__Work to complete__.
Copy the material below exactly as it appears, starting from the line containing "This screenshot has height=706, width=998." and continuing through the end of the material, both ends included.

__Supplied data__.

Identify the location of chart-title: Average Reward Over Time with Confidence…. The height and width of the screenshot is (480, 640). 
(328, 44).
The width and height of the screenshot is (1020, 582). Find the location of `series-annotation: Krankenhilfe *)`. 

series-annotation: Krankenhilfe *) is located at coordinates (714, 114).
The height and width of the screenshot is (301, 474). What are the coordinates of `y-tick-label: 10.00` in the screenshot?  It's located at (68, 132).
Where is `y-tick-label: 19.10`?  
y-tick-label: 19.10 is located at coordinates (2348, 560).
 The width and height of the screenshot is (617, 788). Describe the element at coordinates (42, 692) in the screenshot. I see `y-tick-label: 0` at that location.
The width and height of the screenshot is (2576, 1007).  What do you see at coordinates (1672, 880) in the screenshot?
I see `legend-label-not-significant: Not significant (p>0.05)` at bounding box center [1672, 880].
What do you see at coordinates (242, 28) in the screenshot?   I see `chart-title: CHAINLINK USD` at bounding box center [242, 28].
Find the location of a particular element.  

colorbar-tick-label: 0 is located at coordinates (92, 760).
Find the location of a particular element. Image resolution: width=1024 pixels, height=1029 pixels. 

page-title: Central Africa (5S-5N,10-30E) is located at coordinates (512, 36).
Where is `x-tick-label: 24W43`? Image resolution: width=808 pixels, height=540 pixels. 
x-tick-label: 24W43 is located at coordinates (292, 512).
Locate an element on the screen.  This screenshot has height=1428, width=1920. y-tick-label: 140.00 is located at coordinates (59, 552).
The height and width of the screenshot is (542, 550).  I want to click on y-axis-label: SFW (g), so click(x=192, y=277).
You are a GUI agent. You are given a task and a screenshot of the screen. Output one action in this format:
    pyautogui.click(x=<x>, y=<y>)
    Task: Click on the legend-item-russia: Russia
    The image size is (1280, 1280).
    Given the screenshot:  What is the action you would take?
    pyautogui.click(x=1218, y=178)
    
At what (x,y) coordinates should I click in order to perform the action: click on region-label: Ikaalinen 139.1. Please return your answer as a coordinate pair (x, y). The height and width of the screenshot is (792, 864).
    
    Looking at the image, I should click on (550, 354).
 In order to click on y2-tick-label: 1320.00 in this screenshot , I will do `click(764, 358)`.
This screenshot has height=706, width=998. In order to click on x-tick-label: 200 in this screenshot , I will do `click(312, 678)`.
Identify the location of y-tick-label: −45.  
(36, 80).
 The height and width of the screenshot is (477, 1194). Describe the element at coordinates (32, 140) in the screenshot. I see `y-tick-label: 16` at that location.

__Exercise output__.
This screenshot has height=706, width=998. In order to click on x-tick-label: 200 in this screenshot , I will do `click(312, 678)`.
Identify the location of y-tick-label: −45.  
(36, 80).
 The height and width of the screenshot is (477, 1194). Describe the element at coordinates (32, 140) in the screenshot. I see `y-tick-label: 16` at that location.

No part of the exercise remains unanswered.